» Activity: In the news report on the coronavirus variant below, which three states confirmed their first cases on Thursday?
___ Passage to read ___
The list of states to identify the dangerous new coronavirus variant is growing.
Texas, Connecticut and Pennsylvania confirmed their first cases on Thursday, joining California, Colorado, Georgia, Florida and New York.
Florida has at least 22 confirmed cases, according to the Centers for Disease Control and Prevention. California has reported at least 26.
Experts have warned that the United States is woefully ill-equipped to track the rapidly transmissible variant. Without a robust, national system to identify genetic variations of the coronavirus, states are left on their own to identify the variant.
The Texas Department of Health and Human Services said an adult male resident of Harris County, which includes Houston, with no history of travel tested positive for the coronavirus. Genetic sequencing this week showed that the infection was caused by the variant.
“The fact that this person had no travel history suggests this variant is already circulating in Texas,” Dr. John Hellerstedt, the commissioner of state health services, said in a statement. “It’s not surprising that it showed up here given how rapidly it spreads.”
Dr. Hellerstedt urged Texans to “redouble our commitment" to social distancing and public health measures.
___ Data for analysis ___
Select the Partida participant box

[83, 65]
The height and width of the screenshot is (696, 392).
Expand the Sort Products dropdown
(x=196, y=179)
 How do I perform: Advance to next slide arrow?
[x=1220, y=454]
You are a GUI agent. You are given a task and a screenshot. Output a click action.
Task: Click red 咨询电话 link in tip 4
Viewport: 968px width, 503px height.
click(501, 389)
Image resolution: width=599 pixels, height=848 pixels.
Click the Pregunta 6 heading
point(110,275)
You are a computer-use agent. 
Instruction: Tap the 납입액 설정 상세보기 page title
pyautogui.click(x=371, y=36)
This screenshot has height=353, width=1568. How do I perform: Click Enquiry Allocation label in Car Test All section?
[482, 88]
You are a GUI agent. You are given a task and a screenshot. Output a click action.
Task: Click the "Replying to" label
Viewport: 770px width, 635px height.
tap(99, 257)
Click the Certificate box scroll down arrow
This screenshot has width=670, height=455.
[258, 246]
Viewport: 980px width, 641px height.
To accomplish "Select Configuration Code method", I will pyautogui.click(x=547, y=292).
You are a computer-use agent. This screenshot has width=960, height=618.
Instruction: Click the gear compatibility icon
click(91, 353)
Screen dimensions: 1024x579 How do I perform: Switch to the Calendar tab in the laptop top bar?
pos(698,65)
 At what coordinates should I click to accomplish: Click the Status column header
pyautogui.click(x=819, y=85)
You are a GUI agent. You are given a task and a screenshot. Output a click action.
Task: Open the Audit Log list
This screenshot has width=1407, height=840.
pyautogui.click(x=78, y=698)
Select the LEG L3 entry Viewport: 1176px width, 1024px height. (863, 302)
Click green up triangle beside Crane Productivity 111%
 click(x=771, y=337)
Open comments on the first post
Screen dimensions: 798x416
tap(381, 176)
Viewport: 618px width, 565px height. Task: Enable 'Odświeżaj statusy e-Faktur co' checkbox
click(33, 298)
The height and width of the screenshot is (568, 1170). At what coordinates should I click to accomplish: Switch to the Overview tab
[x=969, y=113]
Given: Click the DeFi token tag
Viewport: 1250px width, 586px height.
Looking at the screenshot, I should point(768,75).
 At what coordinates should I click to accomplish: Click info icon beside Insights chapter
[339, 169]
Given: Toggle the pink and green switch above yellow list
___
» Expected answer: Texas, Connecticut and Pennsylvania